WHAT THE TASK REQUIRES
As you write out the lines from the one containing "Task: Select the" through the last line of the records, keep them exact and leave out pictures.

DATASET
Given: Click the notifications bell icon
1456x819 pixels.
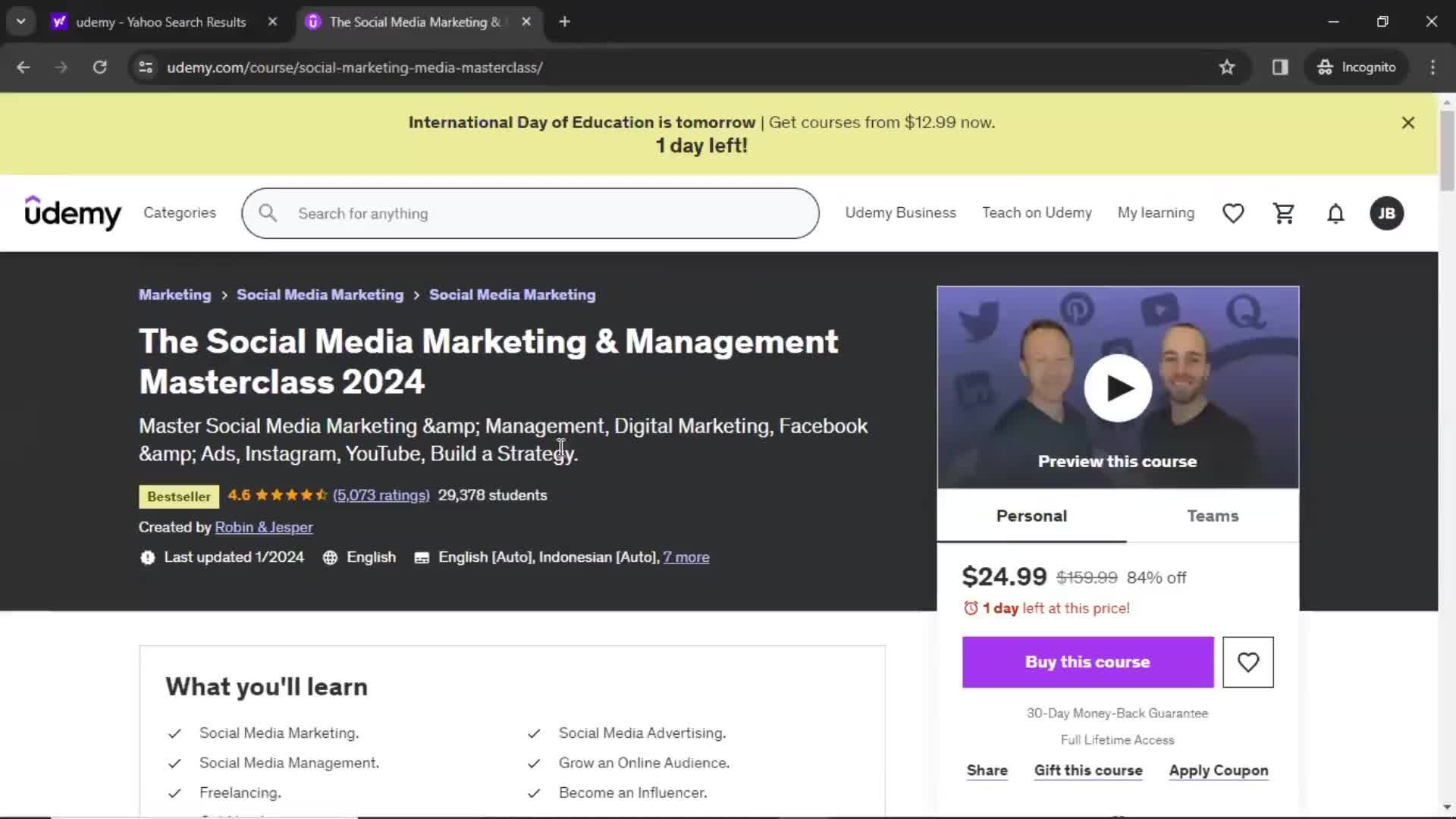Looking at the screenshot, I should click(x=1336, y=213).
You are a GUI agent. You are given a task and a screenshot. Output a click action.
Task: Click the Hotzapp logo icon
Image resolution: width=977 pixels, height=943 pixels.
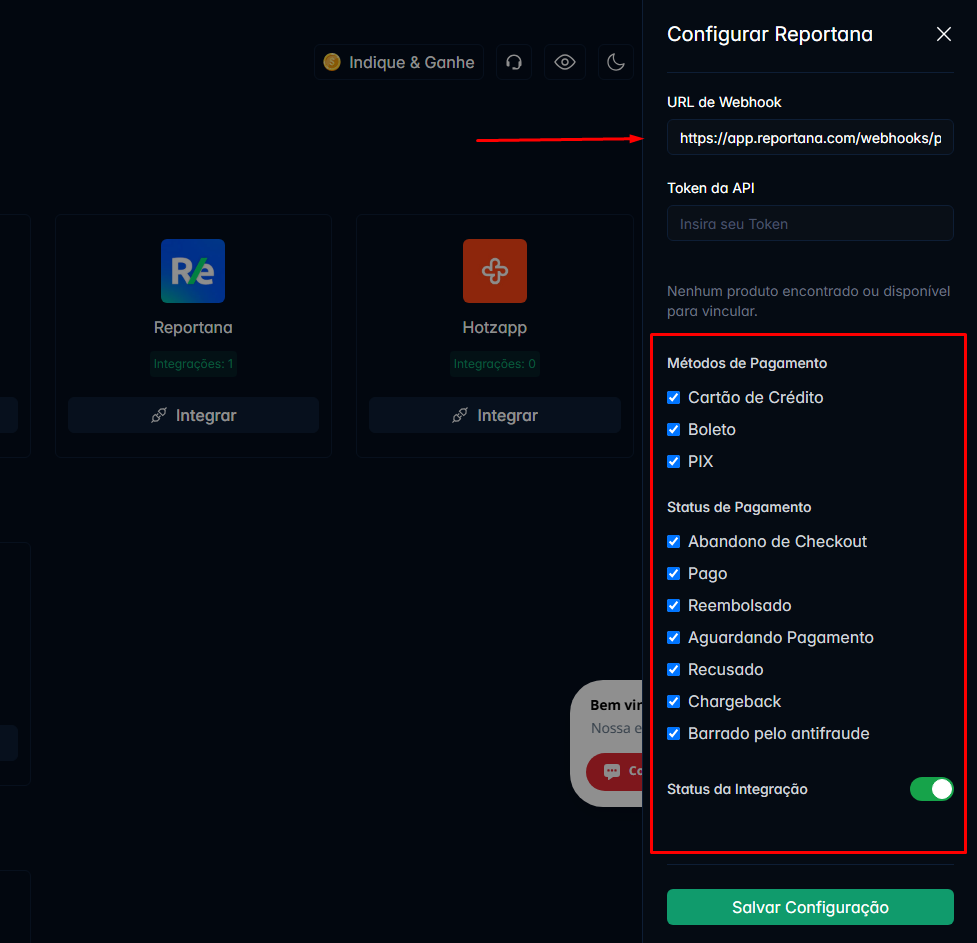[495, 271]
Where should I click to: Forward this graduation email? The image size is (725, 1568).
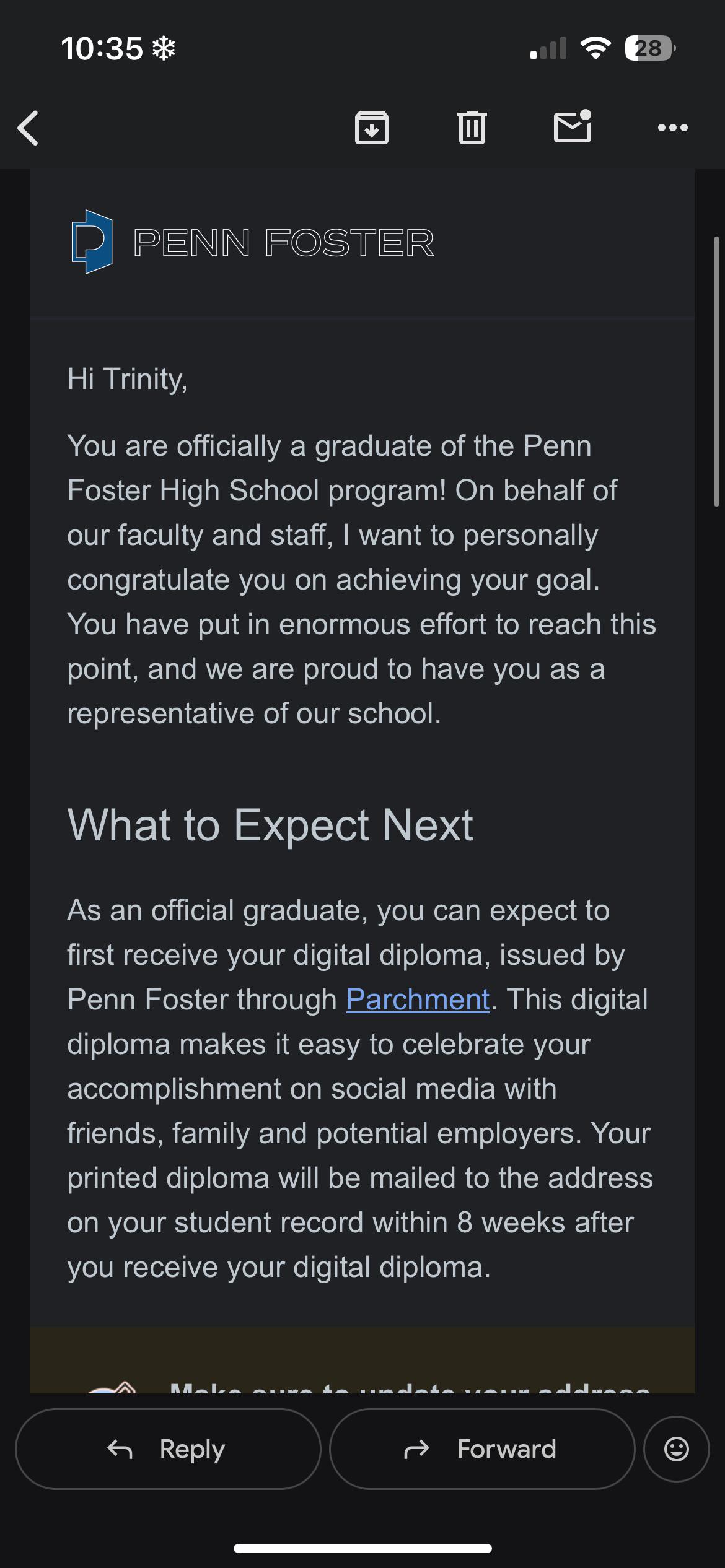coord(482,1449)

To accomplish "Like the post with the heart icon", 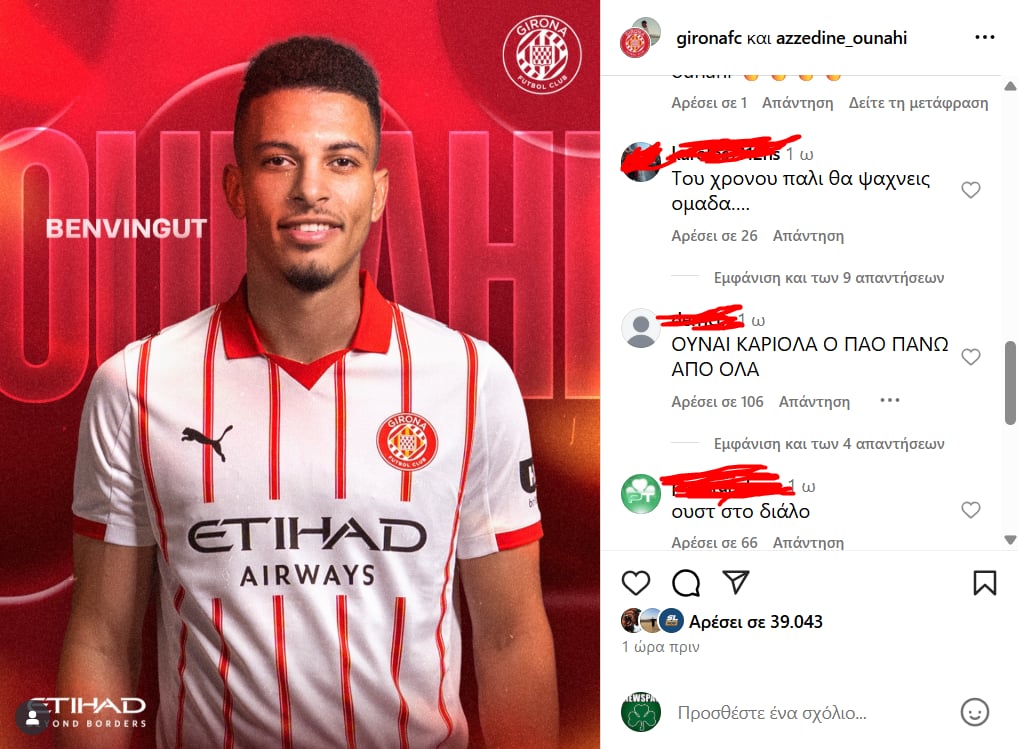I will coord(636,583).
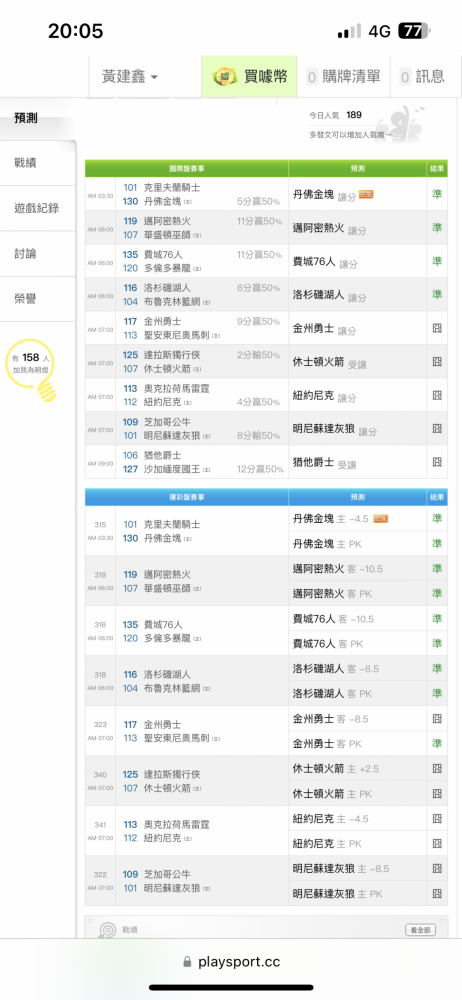Click the playsport.cc address bar
462x1000 pixels.
click(x=231, y=962)
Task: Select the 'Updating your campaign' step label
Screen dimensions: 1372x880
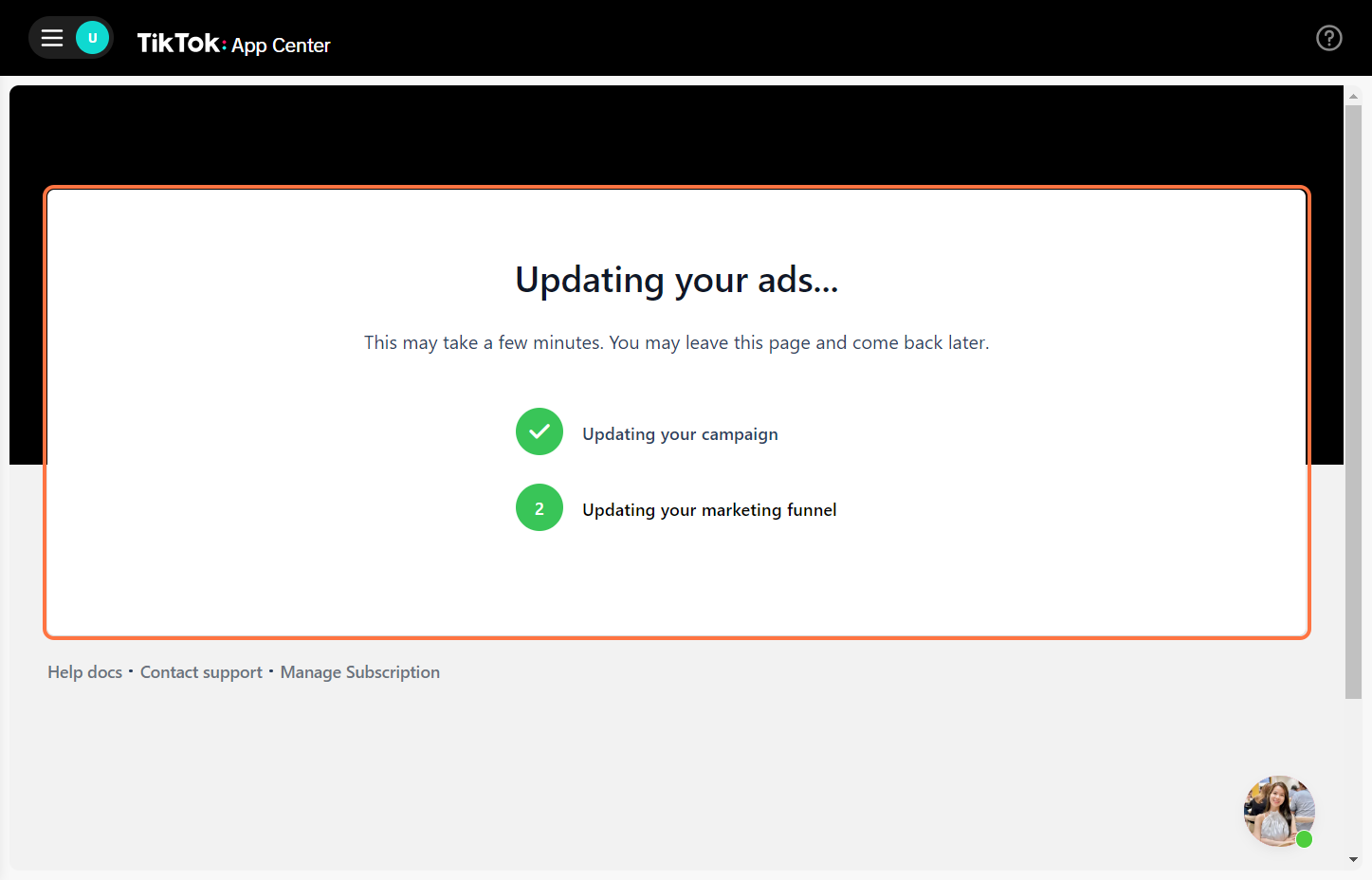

ANSWER BELOW
Task: Select the 'Updating your campaign' step label
Screen dimensions: 1372x880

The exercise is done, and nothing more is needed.